## Directions for this task
Omit the pictures and retype only the lines from the one containing "1280x720 pixels." through the end of the listing, both ends included.

## Extracted data

* * * * *

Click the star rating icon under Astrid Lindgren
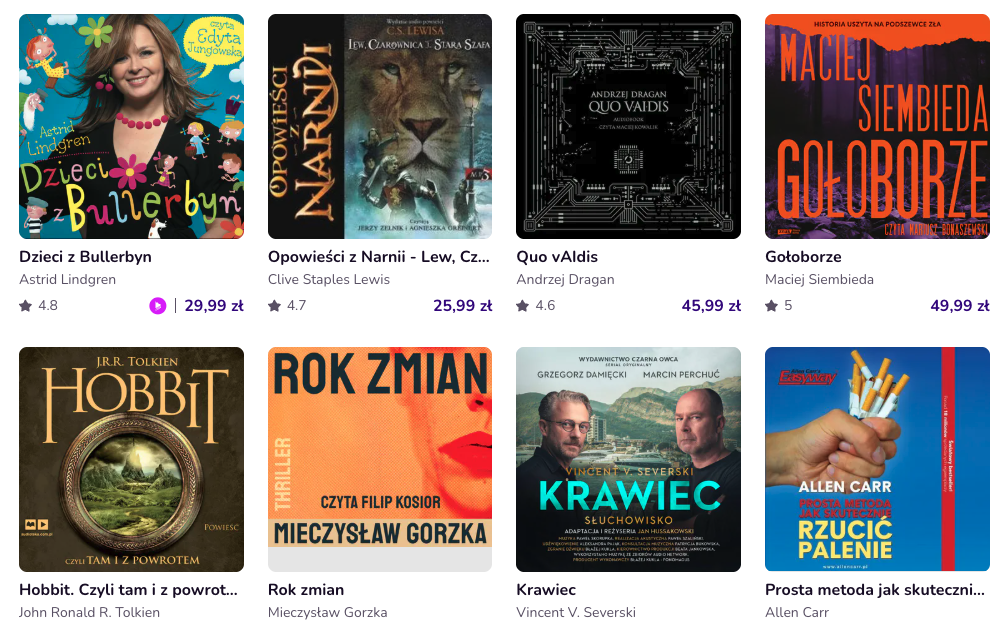[x=26, y=306]
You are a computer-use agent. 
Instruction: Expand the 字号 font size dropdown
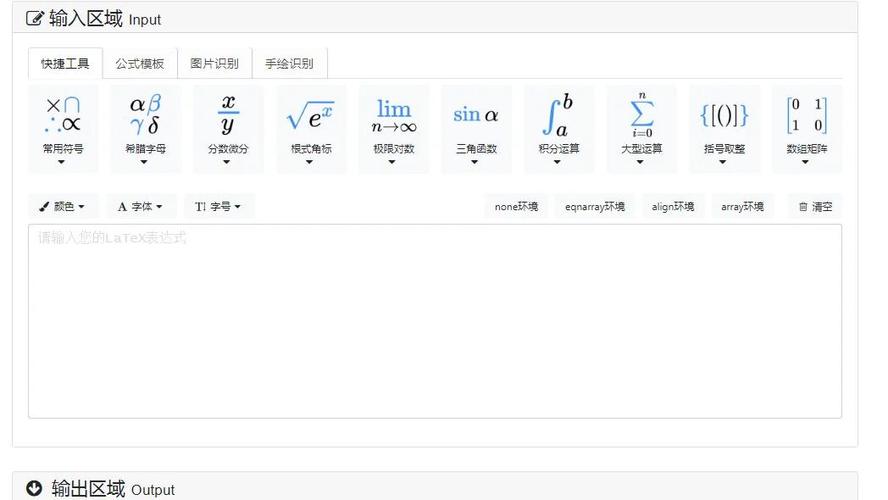(x=218, y=207)
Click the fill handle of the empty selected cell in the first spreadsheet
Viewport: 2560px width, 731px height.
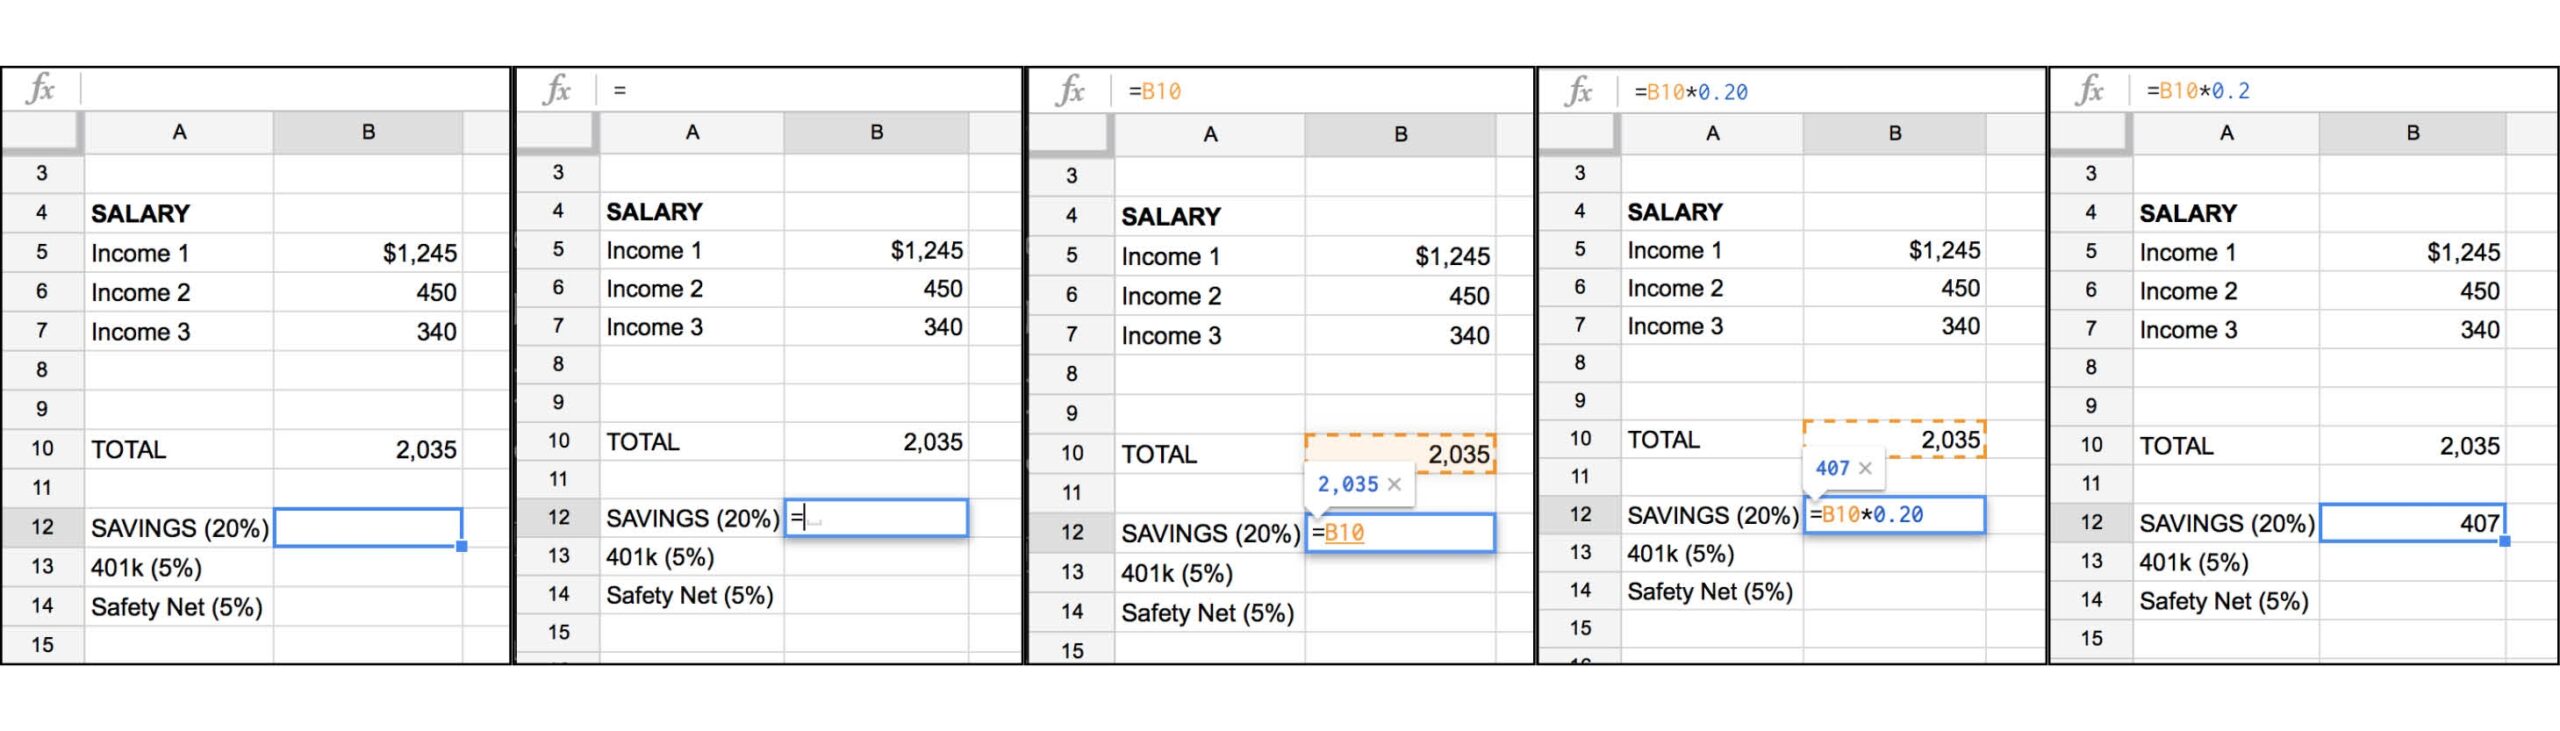pyautogui.click(x=462, y=546)
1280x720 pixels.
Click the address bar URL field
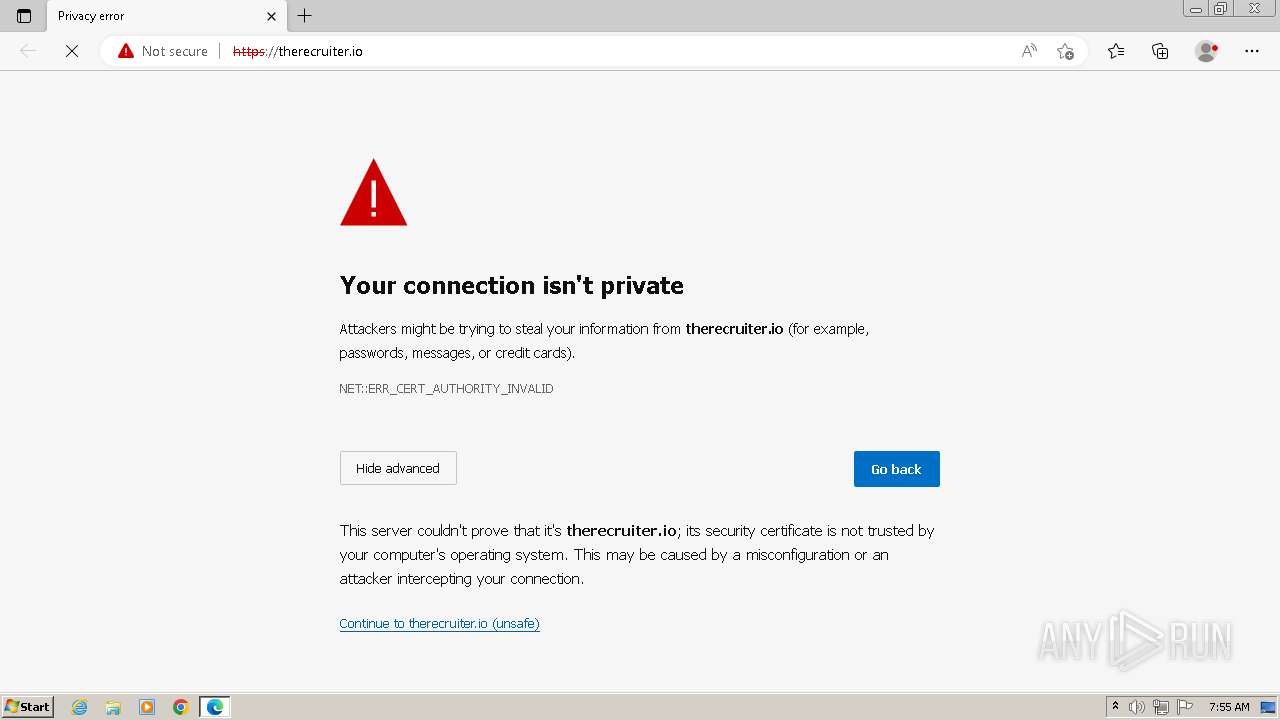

* * * * *

## Problem solution
1280x720 pixels.
Click the address bar URL field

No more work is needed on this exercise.